INSTRUCTIONS FOR THE TASK: Within the entries below, find every line that has the string "agent", then copy it.

AVAILABLE RECORDS:
——————————

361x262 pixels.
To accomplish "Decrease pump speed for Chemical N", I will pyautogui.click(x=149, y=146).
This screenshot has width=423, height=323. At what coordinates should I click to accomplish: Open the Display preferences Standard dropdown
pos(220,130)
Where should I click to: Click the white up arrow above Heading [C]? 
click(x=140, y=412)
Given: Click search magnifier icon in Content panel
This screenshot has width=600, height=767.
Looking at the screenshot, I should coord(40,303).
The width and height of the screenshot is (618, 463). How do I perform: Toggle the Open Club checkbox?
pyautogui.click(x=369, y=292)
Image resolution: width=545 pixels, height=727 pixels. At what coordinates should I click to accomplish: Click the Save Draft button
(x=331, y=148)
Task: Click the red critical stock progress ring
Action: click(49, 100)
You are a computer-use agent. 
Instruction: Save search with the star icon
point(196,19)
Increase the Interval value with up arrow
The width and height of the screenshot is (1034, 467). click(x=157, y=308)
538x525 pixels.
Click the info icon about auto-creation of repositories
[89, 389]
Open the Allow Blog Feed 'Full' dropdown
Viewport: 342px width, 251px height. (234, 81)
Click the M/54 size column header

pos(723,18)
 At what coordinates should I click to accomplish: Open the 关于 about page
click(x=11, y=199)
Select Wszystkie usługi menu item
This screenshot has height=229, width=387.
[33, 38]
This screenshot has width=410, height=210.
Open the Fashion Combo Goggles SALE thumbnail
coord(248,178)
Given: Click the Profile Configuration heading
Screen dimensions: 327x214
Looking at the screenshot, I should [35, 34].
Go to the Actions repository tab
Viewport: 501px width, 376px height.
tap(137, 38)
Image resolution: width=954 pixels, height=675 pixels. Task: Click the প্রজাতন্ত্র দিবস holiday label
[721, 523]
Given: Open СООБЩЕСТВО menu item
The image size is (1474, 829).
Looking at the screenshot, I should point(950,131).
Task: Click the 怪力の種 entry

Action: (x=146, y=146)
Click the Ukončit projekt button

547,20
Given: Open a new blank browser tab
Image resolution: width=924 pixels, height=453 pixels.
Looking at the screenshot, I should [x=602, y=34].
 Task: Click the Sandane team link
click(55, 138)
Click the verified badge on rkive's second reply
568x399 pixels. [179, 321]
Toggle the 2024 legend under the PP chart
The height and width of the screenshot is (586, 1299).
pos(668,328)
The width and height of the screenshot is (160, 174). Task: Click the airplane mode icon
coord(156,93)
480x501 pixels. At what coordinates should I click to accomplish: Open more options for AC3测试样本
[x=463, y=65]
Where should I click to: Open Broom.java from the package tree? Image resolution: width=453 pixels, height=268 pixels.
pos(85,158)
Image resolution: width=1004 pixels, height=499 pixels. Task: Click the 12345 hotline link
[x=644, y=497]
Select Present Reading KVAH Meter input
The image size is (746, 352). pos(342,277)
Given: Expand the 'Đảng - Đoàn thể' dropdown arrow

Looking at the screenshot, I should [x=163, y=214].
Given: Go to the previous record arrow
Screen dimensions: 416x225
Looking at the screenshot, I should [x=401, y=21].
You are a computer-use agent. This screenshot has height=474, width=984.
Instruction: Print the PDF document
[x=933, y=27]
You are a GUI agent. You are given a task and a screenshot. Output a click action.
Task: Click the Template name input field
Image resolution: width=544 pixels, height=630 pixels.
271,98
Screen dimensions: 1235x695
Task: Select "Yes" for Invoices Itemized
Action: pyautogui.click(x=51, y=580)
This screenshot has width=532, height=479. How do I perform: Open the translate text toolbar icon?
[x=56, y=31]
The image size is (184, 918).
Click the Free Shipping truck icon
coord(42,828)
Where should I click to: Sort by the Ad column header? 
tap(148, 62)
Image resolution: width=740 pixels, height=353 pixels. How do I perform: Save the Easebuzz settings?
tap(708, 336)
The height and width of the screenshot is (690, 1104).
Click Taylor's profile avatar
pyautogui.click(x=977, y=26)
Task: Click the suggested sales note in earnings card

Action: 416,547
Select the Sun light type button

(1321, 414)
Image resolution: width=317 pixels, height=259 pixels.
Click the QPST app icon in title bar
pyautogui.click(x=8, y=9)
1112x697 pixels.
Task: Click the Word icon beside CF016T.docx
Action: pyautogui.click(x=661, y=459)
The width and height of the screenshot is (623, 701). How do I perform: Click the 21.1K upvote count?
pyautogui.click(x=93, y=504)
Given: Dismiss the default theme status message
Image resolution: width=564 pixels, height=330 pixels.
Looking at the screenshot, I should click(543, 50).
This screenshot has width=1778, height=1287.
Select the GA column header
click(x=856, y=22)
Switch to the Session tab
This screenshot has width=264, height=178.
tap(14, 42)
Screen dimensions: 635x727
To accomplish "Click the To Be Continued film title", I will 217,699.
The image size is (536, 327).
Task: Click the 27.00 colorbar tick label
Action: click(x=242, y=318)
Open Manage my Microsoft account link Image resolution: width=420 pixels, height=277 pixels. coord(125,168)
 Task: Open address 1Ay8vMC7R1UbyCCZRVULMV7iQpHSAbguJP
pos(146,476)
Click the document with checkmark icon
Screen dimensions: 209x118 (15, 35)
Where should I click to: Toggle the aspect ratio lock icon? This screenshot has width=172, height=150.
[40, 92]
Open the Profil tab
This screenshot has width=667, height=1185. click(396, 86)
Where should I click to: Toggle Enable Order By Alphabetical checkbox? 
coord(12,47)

——————————

ANSWER SPACE:
You are a computer-use agent. 
You are a computer-use agent. This screenshot has height=474, width=984.
You are a GUI agent. You are given a task and a screenshot. Output a click action.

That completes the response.